**TASK PROMPT**
Update the part that opens with the line containing "Where should I click to: Open the List" and closes with the line containing "[x=910, y=278]". Change "score view" to "results view" and leave everything else in those lines as it is.

**RAW DATA**
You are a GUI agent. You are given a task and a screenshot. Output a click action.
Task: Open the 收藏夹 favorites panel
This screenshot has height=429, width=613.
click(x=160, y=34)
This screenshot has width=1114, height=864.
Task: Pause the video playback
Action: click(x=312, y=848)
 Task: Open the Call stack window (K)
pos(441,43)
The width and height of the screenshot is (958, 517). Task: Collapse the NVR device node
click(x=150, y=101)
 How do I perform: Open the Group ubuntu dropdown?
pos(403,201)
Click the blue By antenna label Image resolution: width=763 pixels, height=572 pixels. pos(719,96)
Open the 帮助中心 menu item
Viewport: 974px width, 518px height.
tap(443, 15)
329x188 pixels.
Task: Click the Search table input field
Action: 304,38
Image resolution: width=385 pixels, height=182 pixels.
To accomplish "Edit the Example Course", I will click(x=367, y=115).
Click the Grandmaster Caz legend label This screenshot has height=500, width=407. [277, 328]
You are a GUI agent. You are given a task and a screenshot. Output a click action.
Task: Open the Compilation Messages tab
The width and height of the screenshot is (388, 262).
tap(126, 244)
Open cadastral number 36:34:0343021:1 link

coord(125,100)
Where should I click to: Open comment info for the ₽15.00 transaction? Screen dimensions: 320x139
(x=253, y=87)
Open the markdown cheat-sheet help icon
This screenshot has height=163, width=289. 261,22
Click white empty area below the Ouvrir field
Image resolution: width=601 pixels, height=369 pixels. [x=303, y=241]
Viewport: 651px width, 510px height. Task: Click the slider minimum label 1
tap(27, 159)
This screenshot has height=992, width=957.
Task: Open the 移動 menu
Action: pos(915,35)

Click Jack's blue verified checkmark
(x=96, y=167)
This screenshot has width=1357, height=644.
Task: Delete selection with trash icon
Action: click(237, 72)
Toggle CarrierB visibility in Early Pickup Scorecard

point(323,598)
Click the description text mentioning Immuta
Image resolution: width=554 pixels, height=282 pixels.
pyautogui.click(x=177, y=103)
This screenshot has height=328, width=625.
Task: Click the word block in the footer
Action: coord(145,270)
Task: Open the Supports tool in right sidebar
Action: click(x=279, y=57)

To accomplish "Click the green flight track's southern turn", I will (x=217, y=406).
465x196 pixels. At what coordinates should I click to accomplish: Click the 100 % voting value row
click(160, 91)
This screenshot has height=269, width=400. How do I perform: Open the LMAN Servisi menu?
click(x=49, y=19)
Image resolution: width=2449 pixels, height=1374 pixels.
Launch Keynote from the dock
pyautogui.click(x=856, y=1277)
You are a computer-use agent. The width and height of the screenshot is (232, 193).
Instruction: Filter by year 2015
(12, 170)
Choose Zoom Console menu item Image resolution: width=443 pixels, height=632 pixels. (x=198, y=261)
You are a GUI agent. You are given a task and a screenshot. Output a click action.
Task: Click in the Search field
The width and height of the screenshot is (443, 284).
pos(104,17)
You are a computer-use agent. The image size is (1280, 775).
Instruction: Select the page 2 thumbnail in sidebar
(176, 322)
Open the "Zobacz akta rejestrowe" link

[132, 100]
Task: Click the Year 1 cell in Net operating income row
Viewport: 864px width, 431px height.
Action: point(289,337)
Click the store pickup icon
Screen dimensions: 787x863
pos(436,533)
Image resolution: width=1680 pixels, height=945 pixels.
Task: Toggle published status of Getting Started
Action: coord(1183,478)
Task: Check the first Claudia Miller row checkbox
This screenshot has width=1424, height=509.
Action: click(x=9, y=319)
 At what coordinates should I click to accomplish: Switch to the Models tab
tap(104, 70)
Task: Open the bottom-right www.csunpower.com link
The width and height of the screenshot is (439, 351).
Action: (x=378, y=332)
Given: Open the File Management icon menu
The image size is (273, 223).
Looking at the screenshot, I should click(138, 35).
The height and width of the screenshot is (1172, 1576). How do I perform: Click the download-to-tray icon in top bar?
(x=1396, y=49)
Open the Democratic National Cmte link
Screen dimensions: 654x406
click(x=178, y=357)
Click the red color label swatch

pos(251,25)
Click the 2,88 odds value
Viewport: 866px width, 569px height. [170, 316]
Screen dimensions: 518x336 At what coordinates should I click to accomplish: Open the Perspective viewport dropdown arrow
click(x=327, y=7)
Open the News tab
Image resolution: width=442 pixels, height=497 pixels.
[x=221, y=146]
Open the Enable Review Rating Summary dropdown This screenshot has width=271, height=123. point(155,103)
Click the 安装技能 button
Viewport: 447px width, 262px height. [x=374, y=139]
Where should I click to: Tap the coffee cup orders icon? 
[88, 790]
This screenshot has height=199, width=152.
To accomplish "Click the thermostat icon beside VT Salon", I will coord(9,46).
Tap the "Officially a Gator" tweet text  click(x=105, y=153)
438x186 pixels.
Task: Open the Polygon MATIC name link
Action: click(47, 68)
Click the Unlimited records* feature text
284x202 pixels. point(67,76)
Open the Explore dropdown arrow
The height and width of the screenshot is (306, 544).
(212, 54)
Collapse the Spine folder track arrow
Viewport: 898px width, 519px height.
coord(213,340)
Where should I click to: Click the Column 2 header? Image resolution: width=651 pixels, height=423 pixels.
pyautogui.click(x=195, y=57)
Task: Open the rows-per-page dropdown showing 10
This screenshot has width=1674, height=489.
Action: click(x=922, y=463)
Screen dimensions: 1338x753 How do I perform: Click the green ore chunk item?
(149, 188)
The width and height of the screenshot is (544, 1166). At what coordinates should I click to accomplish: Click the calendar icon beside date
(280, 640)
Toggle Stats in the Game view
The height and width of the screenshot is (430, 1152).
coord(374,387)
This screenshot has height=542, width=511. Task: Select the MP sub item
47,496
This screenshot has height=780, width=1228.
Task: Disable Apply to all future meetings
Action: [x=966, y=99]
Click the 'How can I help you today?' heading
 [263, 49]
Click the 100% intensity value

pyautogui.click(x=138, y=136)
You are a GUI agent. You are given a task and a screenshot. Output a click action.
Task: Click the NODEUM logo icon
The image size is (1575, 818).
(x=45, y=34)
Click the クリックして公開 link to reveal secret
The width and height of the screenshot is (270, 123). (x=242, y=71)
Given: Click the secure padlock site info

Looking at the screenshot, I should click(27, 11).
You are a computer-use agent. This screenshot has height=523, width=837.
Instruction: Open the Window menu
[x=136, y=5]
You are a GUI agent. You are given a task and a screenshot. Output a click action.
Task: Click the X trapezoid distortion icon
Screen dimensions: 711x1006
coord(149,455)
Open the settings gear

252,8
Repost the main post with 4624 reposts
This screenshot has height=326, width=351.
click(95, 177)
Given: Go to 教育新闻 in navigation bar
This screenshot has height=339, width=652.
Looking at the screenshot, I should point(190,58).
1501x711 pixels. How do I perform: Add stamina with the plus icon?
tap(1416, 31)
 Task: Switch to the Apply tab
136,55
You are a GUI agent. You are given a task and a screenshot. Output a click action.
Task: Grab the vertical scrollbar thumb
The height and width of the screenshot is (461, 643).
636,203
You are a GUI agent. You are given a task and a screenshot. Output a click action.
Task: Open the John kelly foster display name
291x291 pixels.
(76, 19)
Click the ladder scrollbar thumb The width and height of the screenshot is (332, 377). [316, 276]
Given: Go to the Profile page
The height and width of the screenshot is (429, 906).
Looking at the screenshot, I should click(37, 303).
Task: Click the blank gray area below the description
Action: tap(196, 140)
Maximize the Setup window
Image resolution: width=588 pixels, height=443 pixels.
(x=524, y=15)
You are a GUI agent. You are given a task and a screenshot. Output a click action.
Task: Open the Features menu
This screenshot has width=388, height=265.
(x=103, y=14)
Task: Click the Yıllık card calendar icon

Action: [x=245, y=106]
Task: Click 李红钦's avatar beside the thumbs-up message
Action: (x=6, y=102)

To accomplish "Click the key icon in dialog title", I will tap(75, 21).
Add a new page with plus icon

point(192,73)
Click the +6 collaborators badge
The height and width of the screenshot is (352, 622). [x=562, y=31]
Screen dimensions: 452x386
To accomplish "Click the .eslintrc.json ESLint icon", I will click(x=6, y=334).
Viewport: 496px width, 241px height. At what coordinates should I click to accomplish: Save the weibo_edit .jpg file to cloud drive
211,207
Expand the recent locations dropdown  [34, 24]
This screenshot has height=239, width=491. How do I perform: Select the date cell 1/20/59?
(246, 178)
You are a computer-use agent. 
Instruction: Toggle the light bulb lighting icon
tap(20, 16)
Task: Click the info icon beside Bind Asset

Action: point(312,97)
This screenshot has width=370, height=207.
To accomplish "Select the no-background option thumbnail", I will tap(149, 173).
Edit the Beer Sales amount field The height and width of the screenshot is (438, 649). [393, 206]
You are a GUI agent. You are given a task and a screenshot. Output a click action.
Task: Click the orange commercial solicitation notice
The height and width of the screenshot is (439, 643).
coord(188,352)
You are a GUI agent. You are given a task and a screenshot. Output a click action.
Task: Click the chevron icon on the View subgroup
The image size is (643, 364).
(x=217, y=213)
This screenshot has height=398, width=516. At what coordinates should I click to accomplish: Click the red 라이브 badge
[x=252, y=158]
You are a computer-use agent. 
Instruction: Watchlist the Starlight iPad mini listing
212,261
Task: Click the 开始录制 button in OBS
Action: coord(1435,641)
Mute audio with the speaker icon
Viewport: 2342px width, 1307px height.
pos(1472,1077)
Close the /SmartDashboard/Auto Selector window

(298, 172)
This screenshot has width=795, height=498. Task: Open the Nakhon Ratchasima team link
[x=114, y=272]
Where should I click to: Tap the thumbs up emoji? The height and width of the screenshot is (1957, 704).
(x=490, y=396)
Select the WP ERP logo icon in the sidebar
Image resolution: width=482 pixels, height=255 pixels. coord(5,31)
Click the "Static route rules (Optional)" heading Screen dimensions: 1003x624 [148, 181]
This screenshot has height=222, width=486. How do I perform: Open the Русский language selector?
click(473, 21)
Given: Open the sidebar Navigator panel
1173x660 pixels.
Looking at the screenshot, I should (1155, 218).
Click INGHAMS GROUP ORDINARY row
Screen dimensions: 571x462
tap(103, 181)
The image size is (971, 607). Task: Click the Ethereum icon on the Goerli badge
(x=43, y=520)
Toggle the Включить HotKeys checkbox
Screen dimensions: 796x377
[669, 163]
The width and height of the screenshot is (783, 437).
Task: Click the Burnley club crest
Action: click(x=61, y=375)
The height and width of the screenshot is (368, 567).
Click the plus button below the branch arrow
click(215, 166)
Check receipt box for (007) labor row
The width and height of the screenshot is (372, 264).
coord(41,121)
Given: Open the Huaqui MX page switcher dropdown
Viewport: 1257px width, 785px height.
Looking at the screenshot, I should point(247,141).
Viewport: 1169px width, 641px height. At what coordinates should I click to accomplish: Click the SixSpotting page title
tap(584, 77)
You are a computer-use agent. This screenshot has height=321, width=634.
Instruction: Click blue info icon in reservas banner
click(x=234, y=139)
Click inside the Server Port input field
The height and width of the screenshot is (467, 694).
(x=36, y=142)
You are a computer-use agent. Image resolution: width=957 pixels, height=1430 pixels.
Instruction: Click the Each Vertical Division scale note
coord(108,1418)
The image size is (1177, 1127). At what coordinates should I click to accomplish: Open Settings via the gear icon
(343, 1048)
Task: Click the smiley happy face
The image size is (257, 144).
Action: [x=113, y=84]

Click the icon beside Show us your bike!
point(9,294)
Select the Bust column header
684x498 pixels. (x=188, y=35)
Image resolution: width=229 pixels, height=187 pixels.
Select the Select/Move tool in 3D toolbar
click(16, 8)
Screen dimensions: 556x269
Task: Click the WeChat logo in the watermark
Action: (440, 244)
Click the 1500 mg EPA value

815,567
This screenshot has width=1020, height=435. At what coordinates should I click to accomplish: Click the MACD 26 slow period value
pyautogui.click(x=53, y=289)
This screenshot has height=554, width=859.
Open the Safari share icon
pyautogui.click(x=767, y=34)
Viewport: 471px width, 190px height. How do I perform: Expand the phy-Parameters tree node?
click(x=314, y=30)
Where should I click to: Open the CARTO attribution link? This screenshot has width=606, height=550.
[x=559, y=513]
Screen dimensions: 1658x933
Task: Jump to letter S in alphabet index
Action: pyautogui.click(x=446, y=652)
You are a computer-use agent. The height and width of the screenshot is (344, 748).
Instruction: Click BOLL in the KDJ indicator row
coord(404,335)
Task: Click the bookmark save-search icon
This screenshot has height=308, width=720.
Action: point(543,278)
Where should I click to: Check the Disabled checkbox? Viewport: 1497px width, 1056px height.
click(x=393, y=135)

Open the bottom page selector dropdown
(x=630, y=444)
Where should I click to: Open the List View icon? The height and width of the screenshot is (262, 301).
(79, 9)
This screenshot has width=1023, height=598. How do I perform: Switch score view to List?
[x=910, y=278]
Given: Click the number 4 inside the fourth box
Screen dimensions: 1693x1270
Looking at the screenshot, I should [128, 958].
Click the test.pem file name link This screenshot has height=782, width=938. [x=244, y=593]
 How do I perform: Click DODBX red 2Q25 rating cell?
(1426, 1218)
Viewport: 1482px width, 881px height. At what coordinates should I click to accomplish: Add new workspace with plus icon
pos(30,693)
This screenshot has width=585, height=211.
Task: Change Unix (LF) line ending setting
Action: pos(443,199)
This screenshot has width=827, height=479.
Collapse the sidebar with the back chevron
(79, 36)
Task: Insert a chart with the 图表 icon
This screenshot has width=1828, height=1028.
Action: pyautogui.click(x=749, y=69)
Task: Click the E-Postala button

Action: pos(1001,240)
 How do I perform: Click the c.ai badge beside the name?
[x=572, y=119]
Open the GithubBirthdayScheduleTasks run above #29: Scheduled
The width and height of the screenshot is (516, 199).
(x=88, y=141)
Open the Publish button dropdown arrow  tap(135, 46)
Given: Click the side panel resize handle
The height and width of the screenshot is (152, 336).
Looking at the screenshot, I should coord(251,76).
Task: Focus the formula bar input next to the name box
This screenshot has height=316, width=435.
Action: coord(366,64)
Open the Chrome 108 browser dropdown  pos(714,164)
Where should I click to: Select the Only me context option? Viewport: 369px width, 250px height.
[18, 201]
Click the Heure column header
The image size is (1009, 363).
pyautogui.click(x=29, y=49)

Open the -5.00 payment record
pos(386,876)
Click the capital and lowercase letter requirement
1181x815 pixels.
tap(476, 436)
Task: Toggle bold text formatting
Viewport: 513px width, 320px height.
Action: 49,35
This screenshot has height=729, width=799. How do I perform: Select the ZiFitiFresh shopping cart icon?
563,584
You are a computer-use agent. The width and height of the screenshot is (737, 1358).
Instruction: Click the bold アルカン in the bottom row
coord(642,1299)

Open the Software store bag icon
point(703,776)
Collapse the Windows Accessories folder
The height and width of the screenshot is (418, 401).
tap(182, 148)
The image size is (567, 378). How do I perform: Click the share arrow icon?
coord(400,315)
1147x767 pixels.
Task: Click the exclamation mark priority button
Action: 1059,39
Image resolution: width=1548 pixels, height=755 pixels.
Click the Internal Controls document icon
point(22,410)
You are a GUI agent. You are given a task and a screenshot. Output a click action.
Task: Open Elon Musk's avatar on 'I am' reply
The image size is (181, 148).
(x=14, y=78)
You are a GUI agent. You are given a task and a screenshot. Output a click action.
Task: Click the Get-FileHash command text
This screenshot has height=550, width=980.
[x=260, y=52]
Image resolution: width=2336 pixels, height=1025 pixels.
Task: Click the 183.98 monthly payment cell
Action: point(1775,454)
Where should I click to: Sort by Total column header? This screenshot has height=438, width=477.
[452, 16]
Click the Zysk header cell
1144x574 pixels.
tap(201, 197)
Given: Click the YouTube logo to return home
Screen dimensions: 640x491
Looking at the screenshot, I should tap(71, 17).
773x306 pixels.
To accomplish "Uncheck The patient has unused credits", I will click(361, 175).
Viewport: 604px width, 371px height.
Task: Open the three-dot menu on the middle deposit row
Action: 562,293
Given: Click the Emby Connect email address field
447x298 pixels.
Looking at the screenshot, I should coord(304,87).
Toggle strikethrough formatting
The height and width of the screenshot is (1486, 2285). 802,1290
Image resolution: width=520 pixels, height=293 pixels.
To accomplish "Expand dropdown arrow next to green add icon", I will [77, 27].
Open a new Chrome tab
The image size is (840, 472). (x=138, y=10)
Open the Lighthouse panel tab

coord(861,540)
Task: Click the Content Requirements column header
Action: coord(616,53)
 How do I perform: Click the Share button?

**RESULT**
Where should I click to: Open the List View icon? The height and width of the screenshot is (262, 301).
(79, 9)
This screenshot has width=1023, height=598. How do I perform: Switch results view to List?
[x=910, y=278]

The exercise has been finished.